How can I kill and wait for background processes to finish in a shell script when I Ctrl+C it?

Your kill command is backwards.

Like many UNIX commands, options that start with a minus must come first, before other arguments.

If you write

kill -INT 0

it sees the -INT as an option, and sends SIGINT to 0 (0 is a special number meaning all processes in the current process group).

But if you write

kill 0 -INT

it sees the 0, decides there's no more options, so uses SIGTERM by default. And sends that to the current process group, the same as if you did

kill -TERM 0 -INT    

(it would also try sending SIGTERM to -INT, which would cause a syntax error, but it sends SIGTERM to 0 first, and never gets that far.)

So your main script is getting a SIGTERM before it gets to run the wait and echo DONE.

Add

trap 'echo got SIGTERM' TERM

at the top, just after

trap 'killall' INT

and run it again to prove this.

As Stephane Chazelas points out, your backgrounded children (process1, etc.) will ignore SIGINT by default.

In any case, I think sending SIGTERM would make more sense.

Finally, I'm not sure whether kill -process group is guaranteed to go to the children first. Ignoring signals while shutting down might be a good idea.

So try this:

#!/bin/bash
trap 'killall' INT

killall() {
    trap '' INT TERM     # ignore INT and TERM while shutting down
    echo "**** Shutting down... ****"     # added double quotes
    kill -TERM 0         # fixed order, send TERM not INT
    wait
    echo DONE
}

./process1 &
./process2 &
./process3 &

cat # wait forever

Unfortunately, commands started in background are set by the shell to ignore SIGINT, and worse, they can't un-ignore it with trap.

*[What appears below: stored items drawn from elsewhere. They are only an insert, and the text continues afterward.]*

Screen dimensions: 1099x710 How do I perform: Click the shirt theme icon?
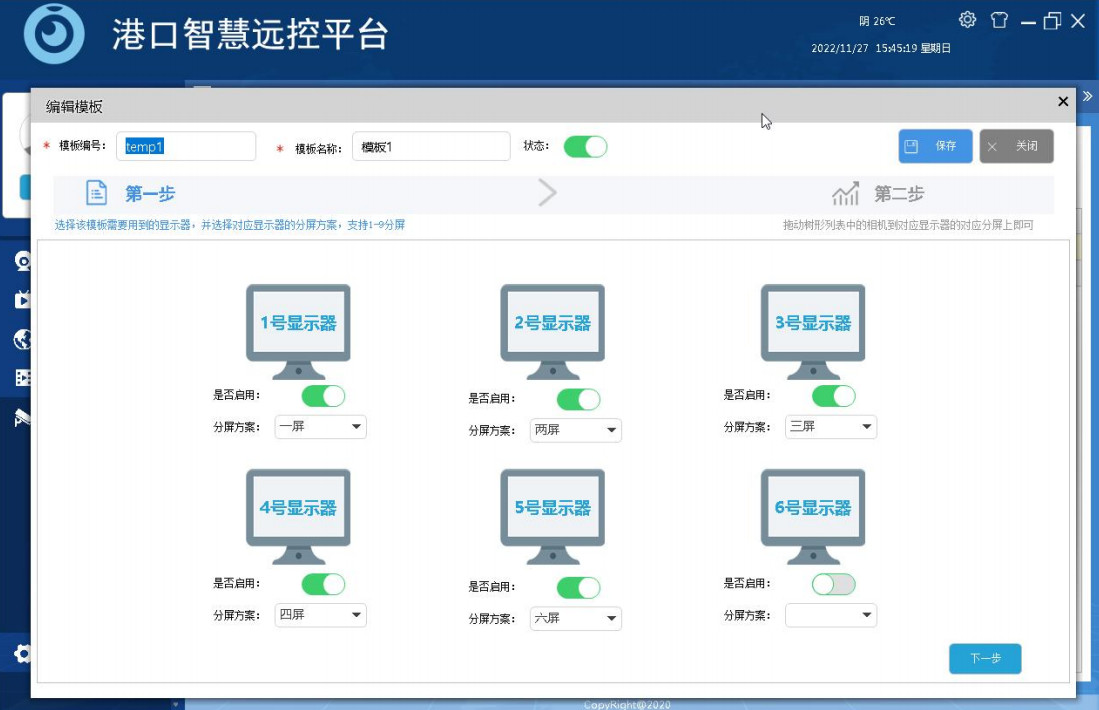click(x=999, y=20)
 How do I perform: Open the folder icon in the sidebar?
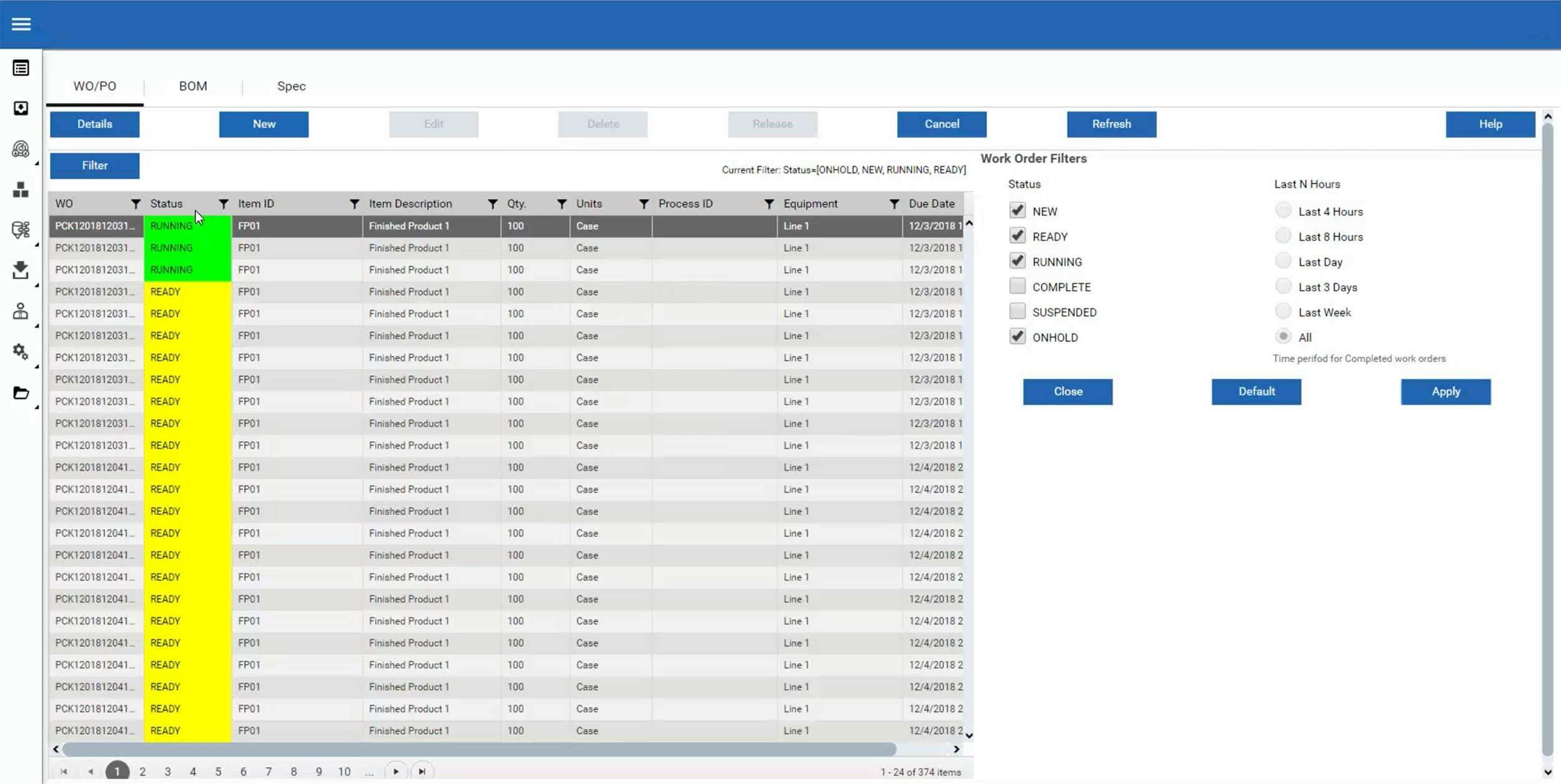[21, 393]
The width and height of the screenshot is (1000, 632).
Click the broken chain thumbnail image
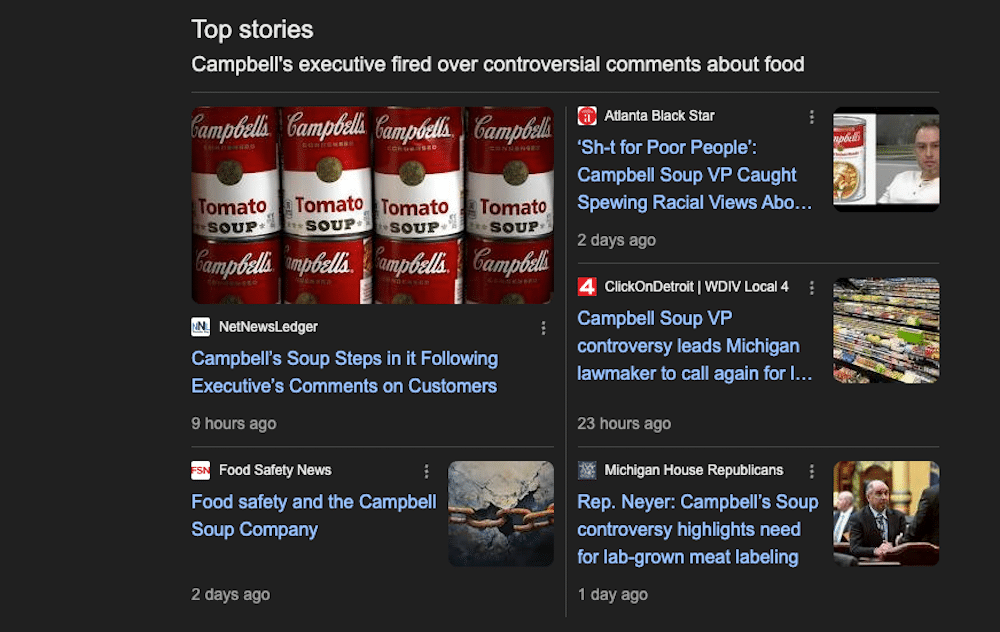click(500, 514)
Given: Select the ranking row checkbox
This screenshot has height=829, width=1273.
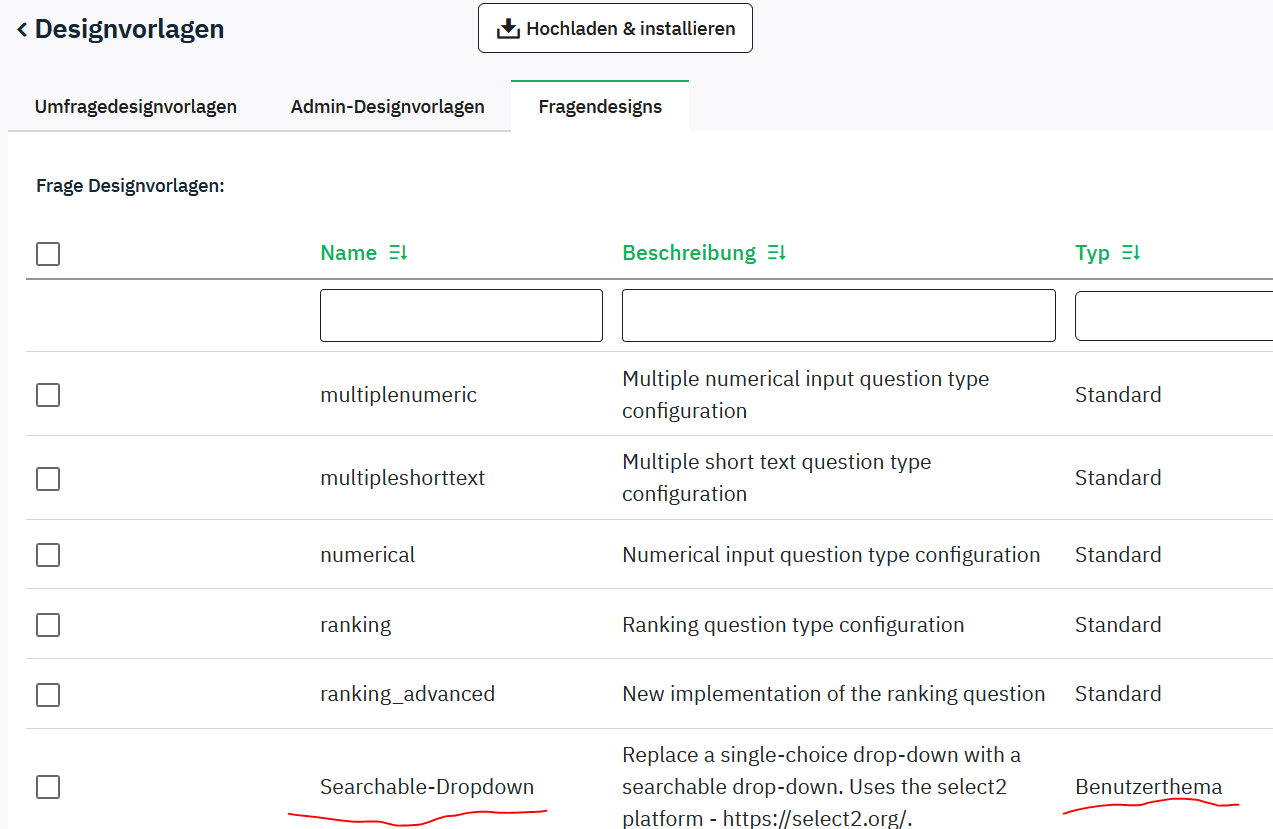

Otherwise, all you'd have to do is

(trap - INT; exec process1) &
(trap - INT; exec process2) &
trap '' INT
wait

Because process1 and process2 would get the SIGINT when you press Ctrl-C since they're part of the same process group which is the foreground process group of the terminal.

The code above will work with pdksh and zsh which in that regard are not POSIX conformant.

With other shells, you would have to use something else to restore the default handler for SIGINT like:

perl -e '$SIG{INT}=DEFAULT; exec "process1"' &

or use a different signal like SIGTERM.


For those that just want to kill a process and wait for it to die, but not indefinitely:

It waits max 60 seconds per signal type.

Warning: This answer is in no way related to traping a kill signal and dispatching it.

# close_app_sub GREP_STATEMENT SIGNAL DURATION_SEC
# GREP_STATEMENT must not match itself!
close_app_sub() {
    APP_PID=$(ps -x | grep "$1" | grep -oP '^\s*\K[0-9]+' --color=never)
    if [ ! -z "$APP_PID" ]; then
        echo "App is open. Trying to close app (SIGNAL $2). Max $3sec."
        kill $2 "$APP_PID"
        WAIT_LOOP=0
        while ps -p "$APP_PID" > /dev/null 2>&1; do
            sleep 1
            WAIT_LOOP=$((WAIT_LOOP+1))
            if [ "$WAIT_LOOP" = "$3" ]; then
                break
            fi
        done
    fi
    APP_PID=$(ps -x | grep "$1" | grep -oP '^\s*\K[0-9]+' --color=never)
    if [ -z "$APP_PID" ]; then return 0; else return "$APP_PID"; fi
}

close_app() {
    close_app_sub "$1" "-HUP" "60"
    close_app_sub "$1" "-TERM" "60"
    close_app_sub "$1" "-SIGINT" "60"
    close_app_sub "$1" "-KILL" "60"
    return $?
}

close_app "[f]irefox"

It selects the app to kill by name or arguments. Keep the brackets for the first letter of the app name to avoid matching grep itself.

With some changes, you can directly use the PID or a simpler pidof process_name instead of the ps statement.

Code details: Final grep is to get the PID without the trailing spaces.